● Information
"""
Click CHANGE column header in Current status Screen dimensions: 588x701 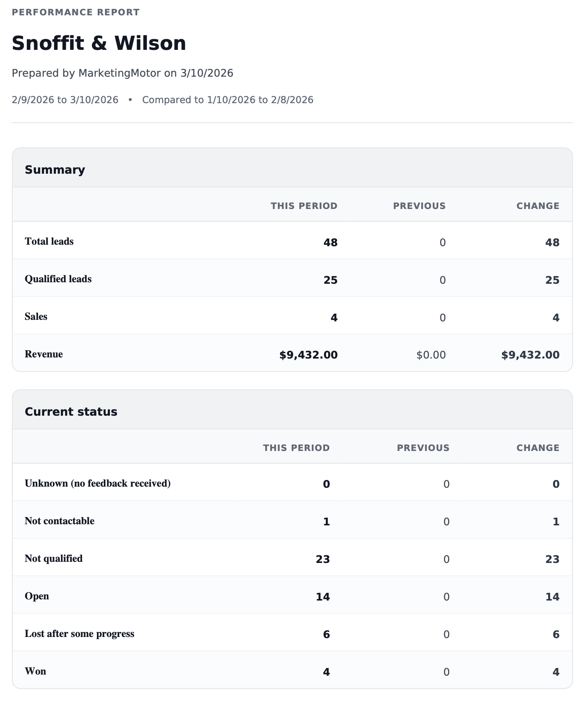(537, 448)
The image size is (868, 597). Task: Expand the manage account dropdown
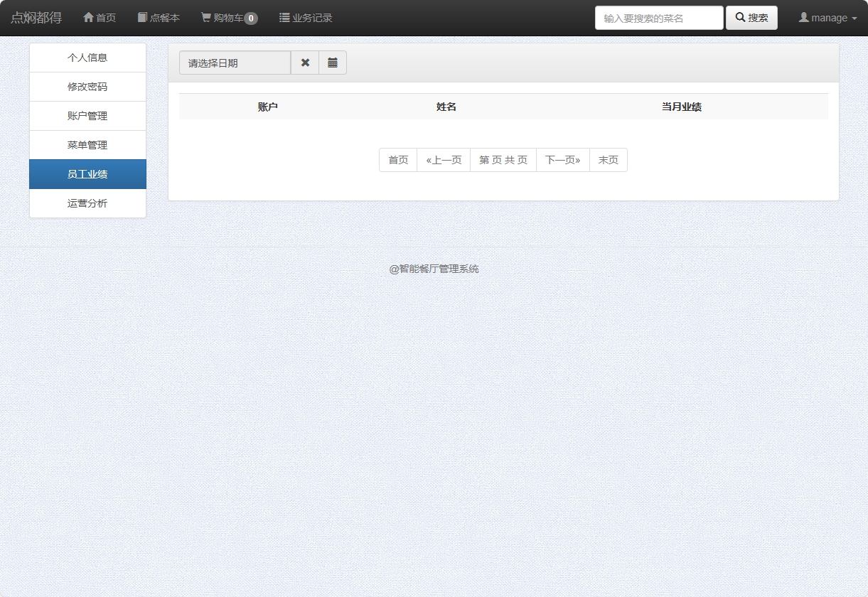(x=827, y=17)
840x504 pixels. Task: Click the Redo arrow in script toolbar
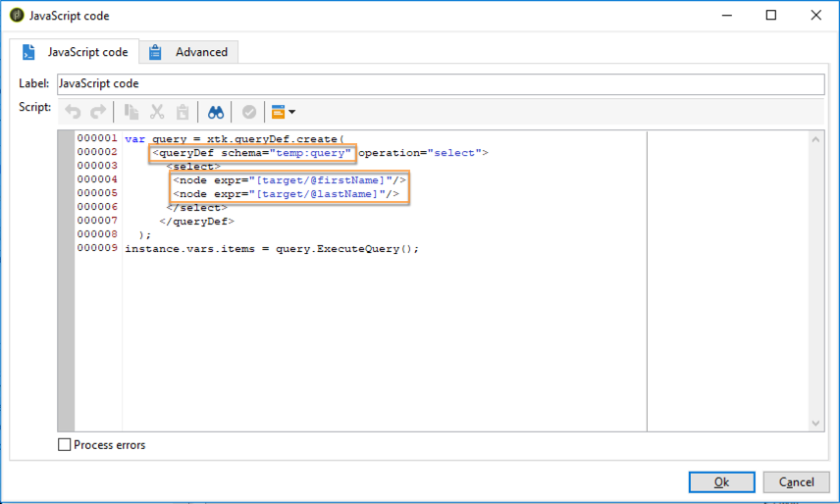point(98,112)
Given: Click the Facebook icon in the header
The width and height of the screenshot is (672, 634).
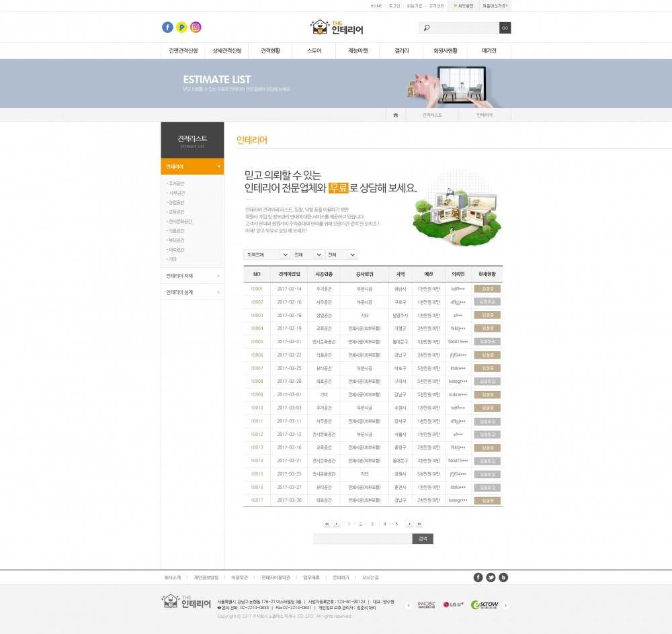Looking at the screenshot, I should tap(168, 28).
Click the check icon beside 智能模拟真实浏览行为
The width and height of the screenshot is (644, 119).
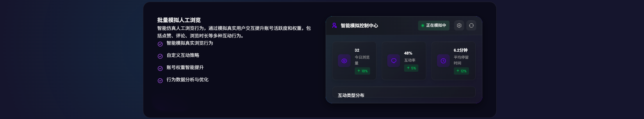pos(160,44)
"""
● What this task involves
Please set down the lines from the one with "Click the check icon beside 智能模拟真实浏览行为" to the end of the entries above, exactly as they are, and drop every picture.

● Answer space
Click the check icon beside 智能模拟真实浏览行为
The width and height of the screenshot is (644, 119).
pos(160,44)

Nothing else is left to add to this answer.